**SELECTION**
Top 10 Cards from Echoes of the New World
Hey there Rulers!!
Echoes of the New World has officially dropped and brought with it a ton of new cards to check out. As always when a new set drops, everyone is trying to figure out what the best cards are so that they can be successful at their tournaments. Not only that, but with the recent decision to ban Laevateinn and Horn of the Sacred Beast, major competitive decks that have been dominating lately have lost a lot of power, and so it is a free for all to see what deck will come out on top. In order to help you get started with your deck building and testing, I figured I would share with you my top 10 list for cards from Echoes of the New World and why I think that they are worth checking out. I will also be mentioning what competitive decks from the past would be able to make the best use of these cards so as to give you an even better idea of where to get started.
#10: Umr At-Tamil
The main reason this guy is on the list is because reanimator strategies (where you bring back expensive creatures from the graveyard to the quickly to dominate the game) are much more viable now that Horn of the Sacred Beasts is no longer playable. While his stat line is not the most impressive, being able to grab 3 cards from your deck and then immediately putting them into play is an incredibly big tempo swing if you grab the right cards. Some noteable things to grab would be wind-secluded refuge if you feel like being a little more conservative, or grab the trio of Flame Sprite, Lancelot, and Pricia pursuant of Exploding Flame to quickly rush your opponent down with tons of swiftness damage. There is even a brutal combo going around (that I will be showcasing on the channel soon) where you can get almost infinite creatures to attack your opponent in one turn thanks to Fayli (also from this set, but not strong enough to warrant a spot on my list).
While he does have a lot of strength, he doesn’t belong any higher than 10th because of his high natural will cost, below average stat line, and the fact that you need good options to bring in with him to make him the most effective.
Decks he is best for: Any form of reanimator deck such as Lumia Reanimator, or a Pricia deck focused on using Pricia’s resonator cycling ability.
#9 Valentina, The Crumbling Illusion
Also a card designed to help reanimator strategies, Valentina provides a little more utility and overall strength that I think makes her justified in being higher than Umr. While also having a higher cost, she boasts an excellent ability to have her cost reduced simply by having resonators in the graveyard (something that reanimator likes to do). Not only that, but her stat line for defense is also stronger, which is important since she needs to stick around on board to be able to gain the most advantage. Every single turn that she sticks around just means one more potential massive threat your opponent has to deal with, especially since her ability does not target or have any limitations on what resonators you can grab. Have an Izanagi in your grave? Ok go grab it! What about an Umr? Seems like a good play to me!

**STORED DATA**
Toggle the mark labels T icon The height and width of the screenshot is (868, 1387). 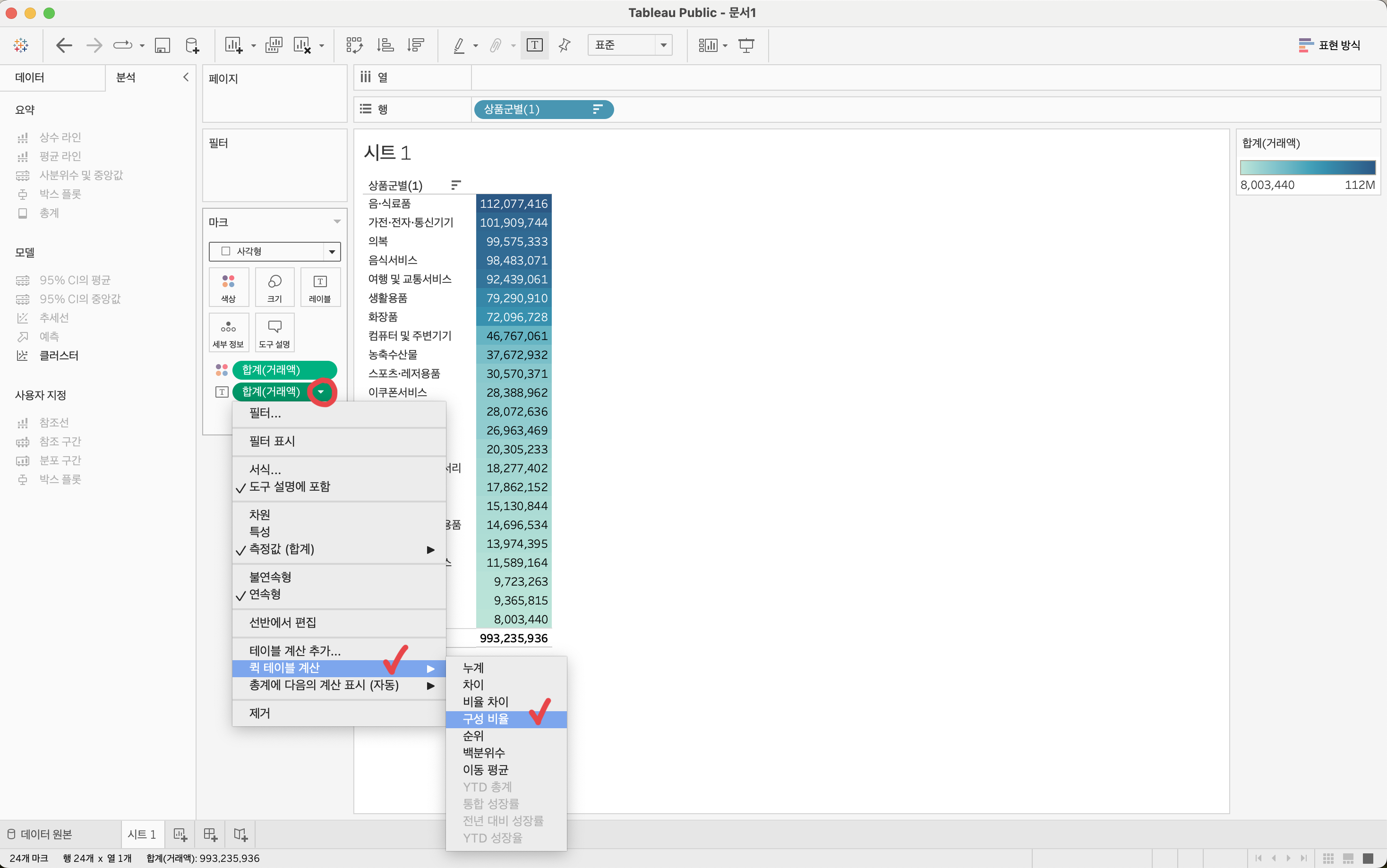pos(534,45)
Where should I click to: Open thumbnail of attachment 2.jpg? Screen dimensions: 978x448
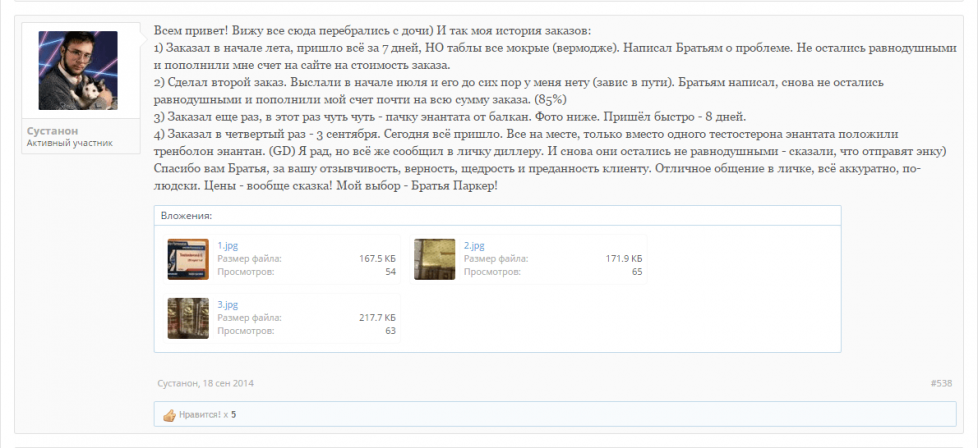pos(434,260)
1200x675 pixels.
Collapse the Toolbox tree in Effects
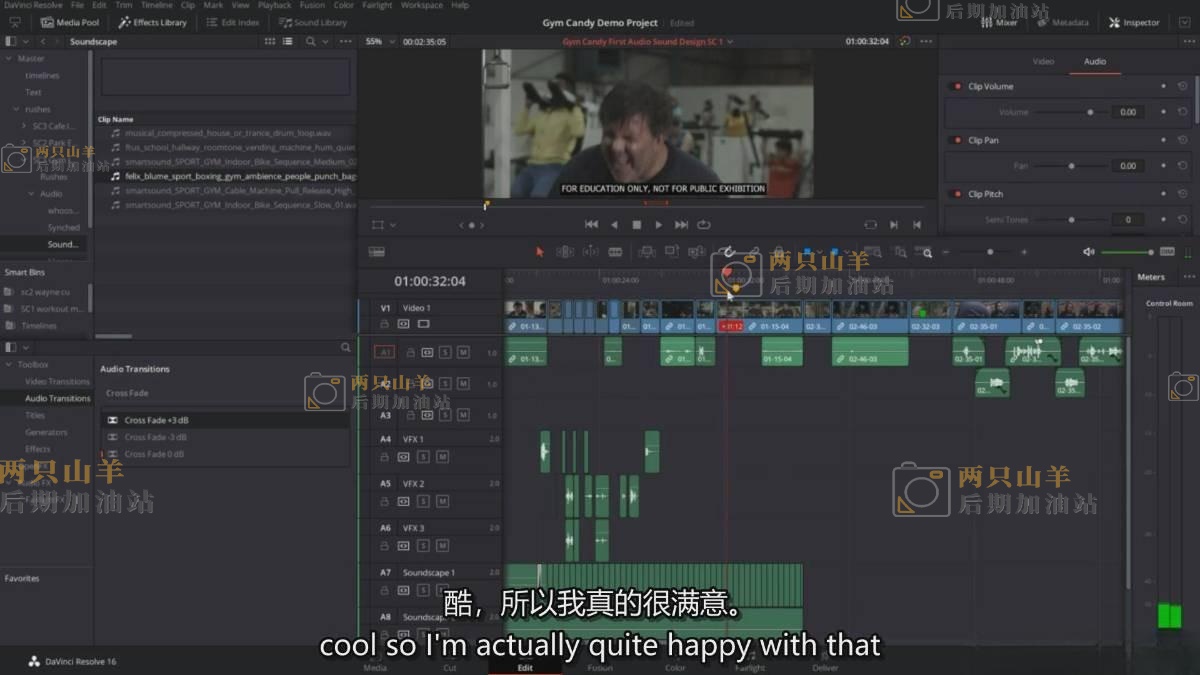(10, 365)
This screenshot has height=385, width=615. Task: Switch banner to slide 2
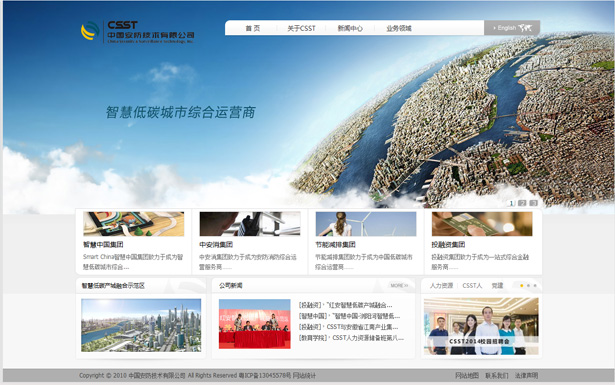point(522,203)
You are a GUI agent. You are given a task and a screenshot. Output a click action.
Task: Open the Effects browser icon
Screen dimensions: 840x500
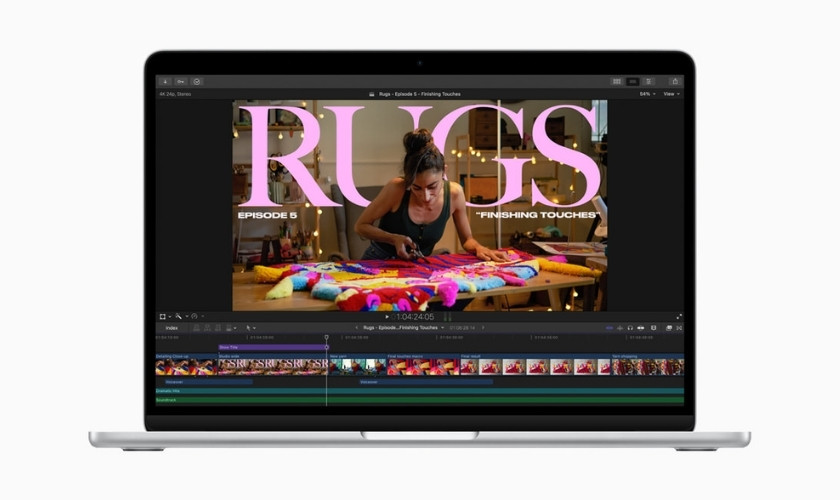click(x=669, y=327)
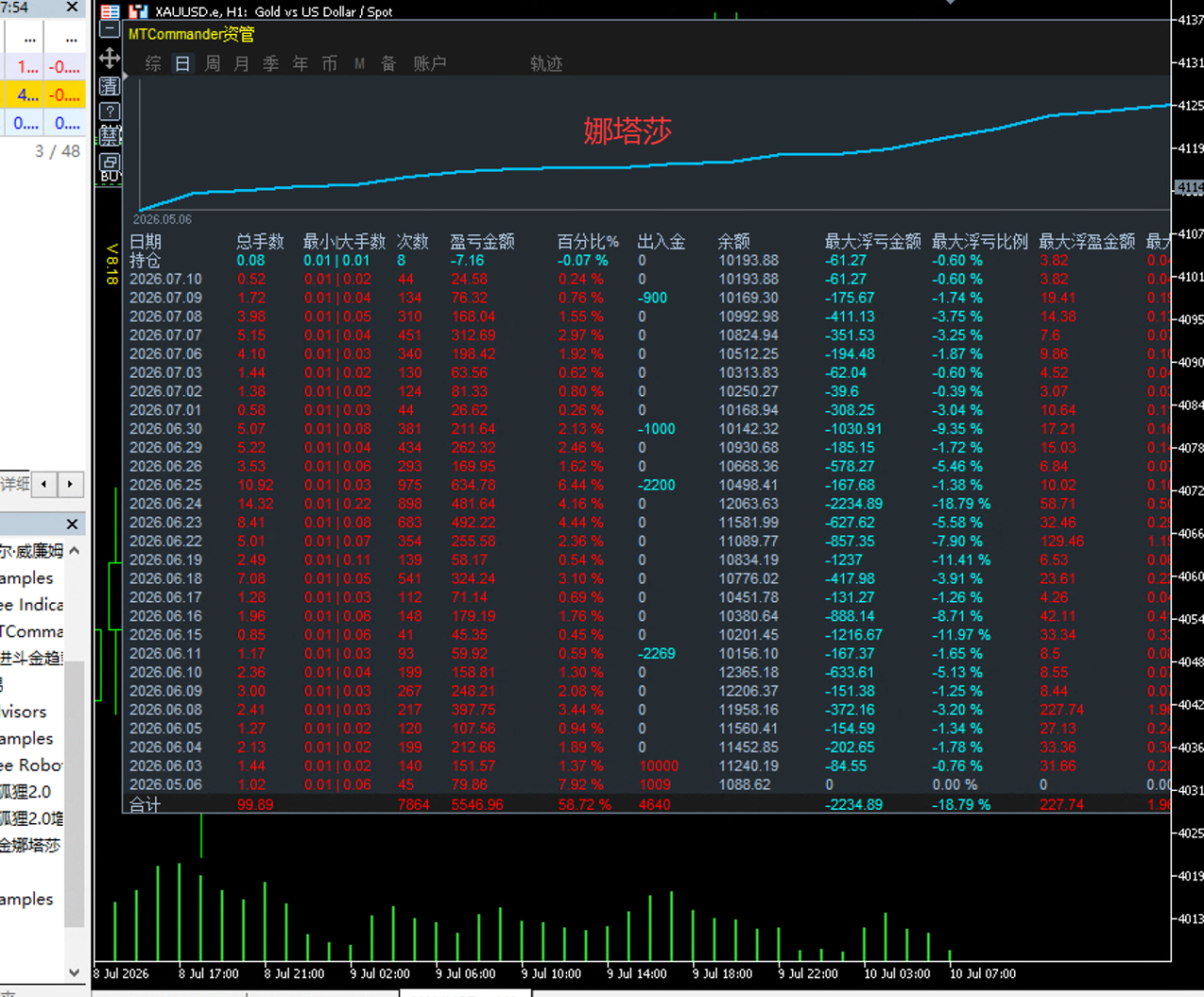Switch to the 周 weekly tab
The image size is (1204, 997).
coord(213,63)
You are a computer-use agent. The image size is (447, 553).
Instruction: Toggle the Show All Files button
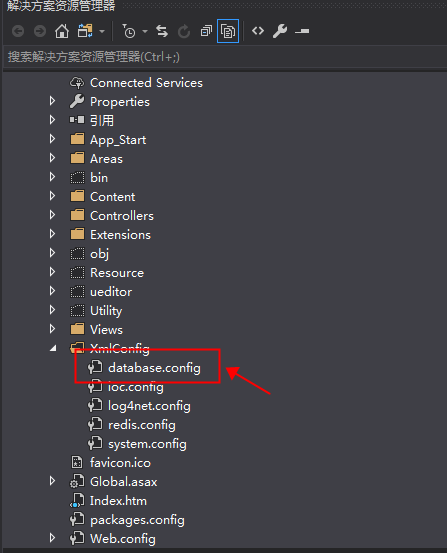coord(228,31)
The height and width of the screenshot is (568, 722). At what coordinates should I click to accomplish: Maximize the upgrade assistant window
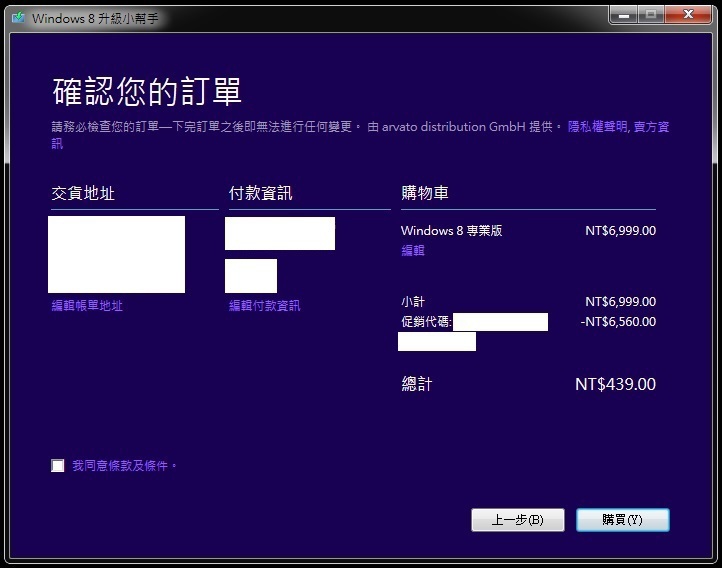(x=651, y=14)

**GOAL**
In the top 10 card list from Echoes of the New World above, what lowers Valentina, The Crumbling Illusion's cost?

**EXERCISE RESPONSE**
Having resonators in the graveyard reduces her cost.